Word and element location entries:
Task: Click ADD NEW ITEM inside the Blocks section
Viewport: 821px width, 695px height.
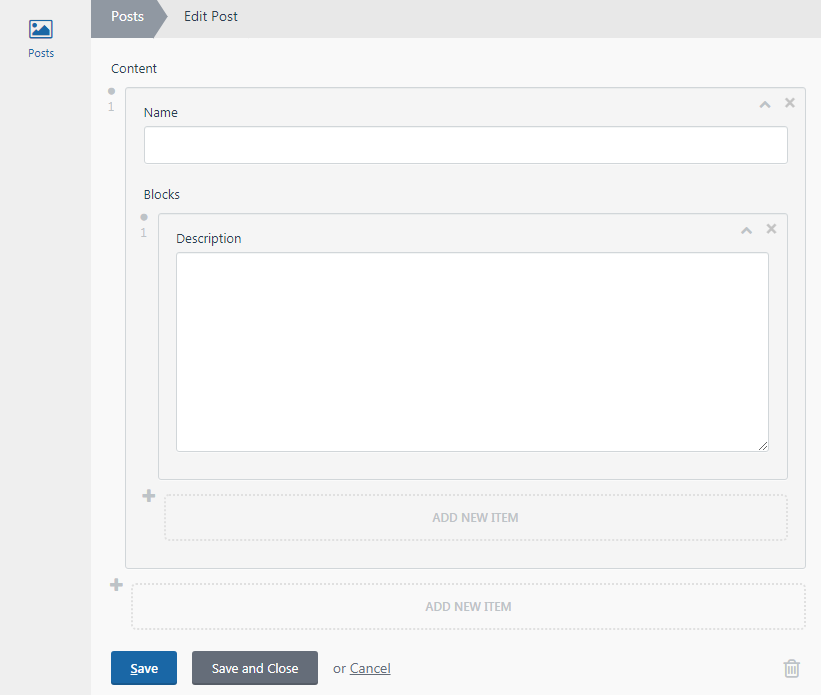Action: tap(475, 517)
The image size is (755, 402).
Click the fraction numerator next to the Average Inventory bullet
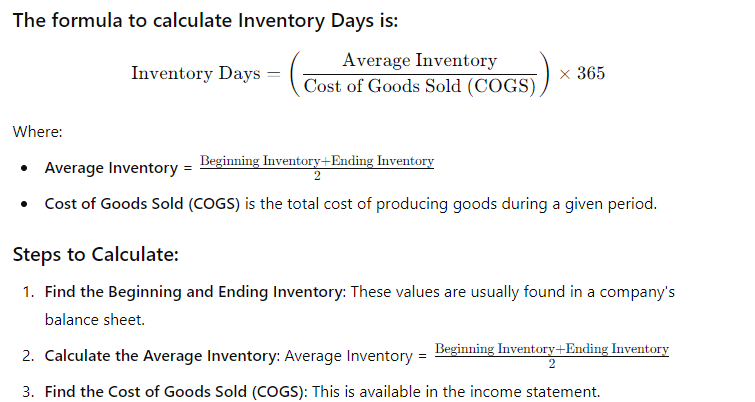[x=317, y=161]
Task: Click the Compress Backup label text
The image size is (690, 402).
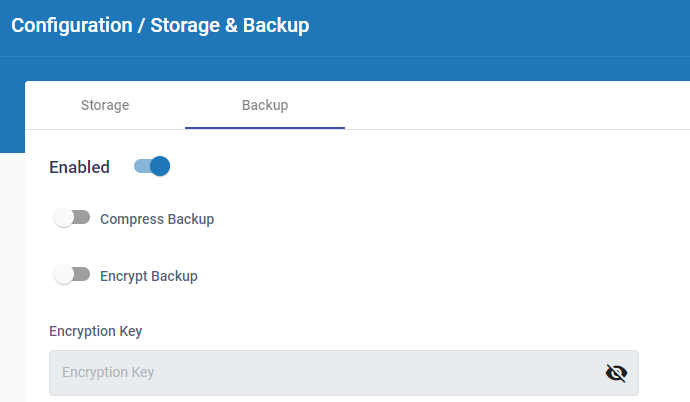Action: 157,219
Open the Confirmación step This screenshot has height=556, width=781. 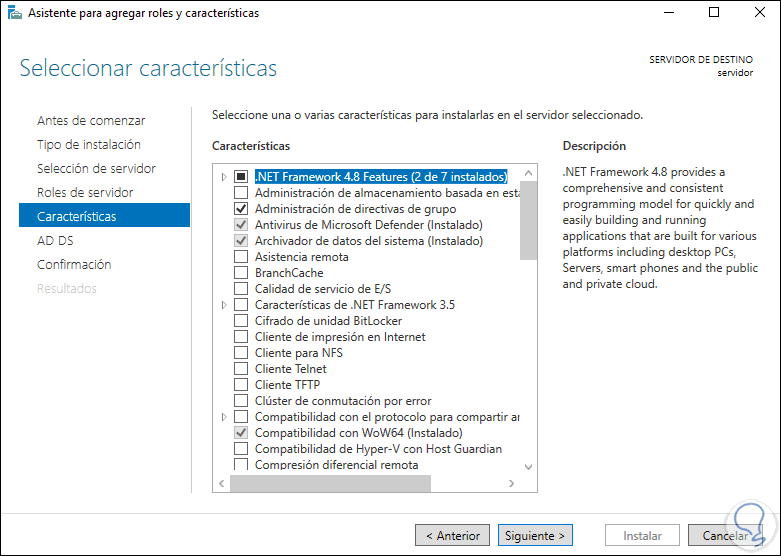(74, 264)
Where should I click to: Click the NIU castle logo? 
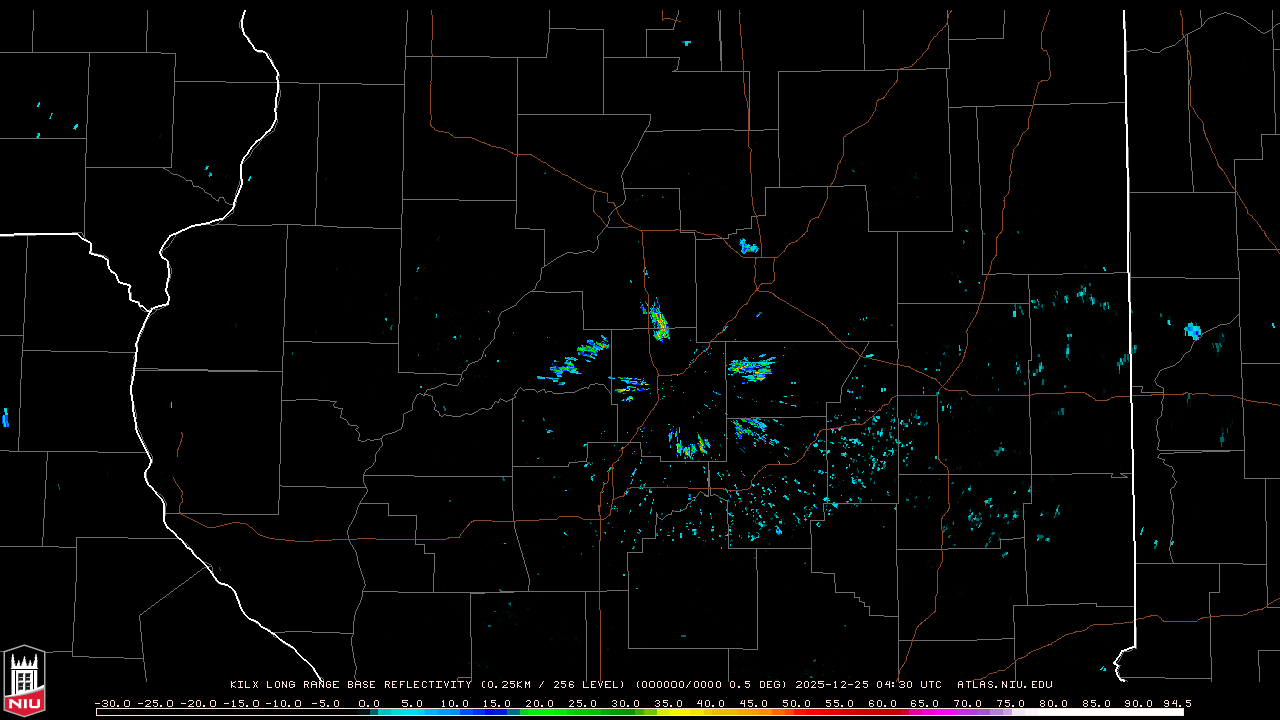click(x=24, y=680)
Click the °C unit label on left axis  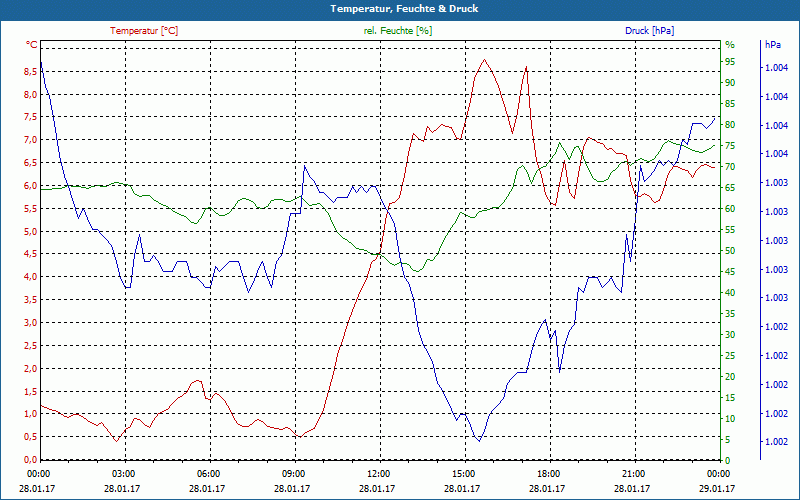click(31, 45)
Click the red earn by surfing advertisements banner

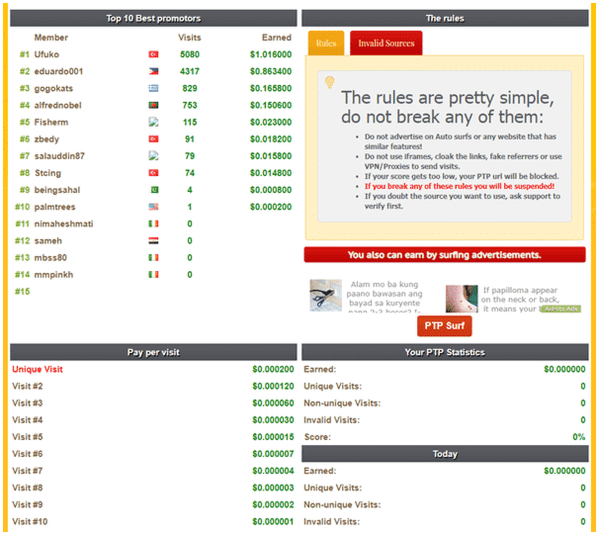445,255
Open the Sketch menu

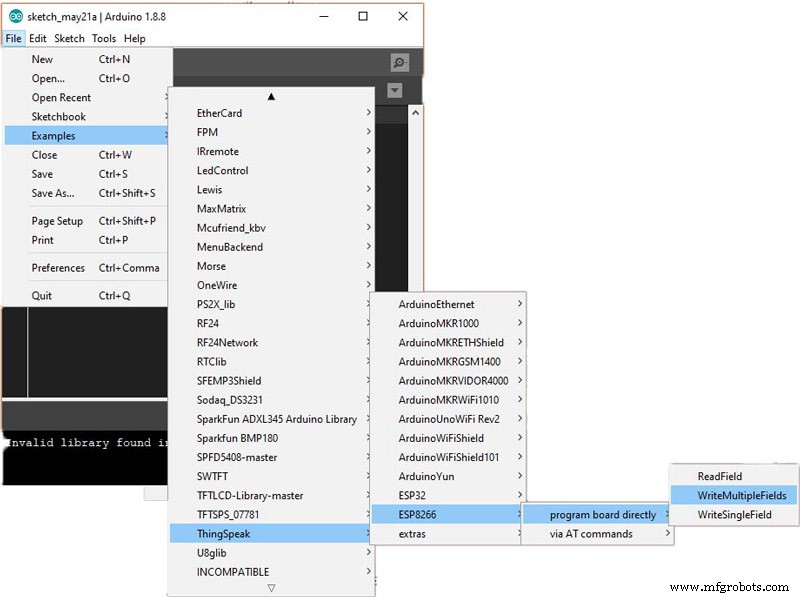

INSTRUCTIONS TO FOLLOW: Quote the entries from the line containing "Click the red" through the end of the entries, leaving out the pictures.

TASK RESPONSE:
Click the red earn by surfing advertisements banner

445,255
Open the Sketch menu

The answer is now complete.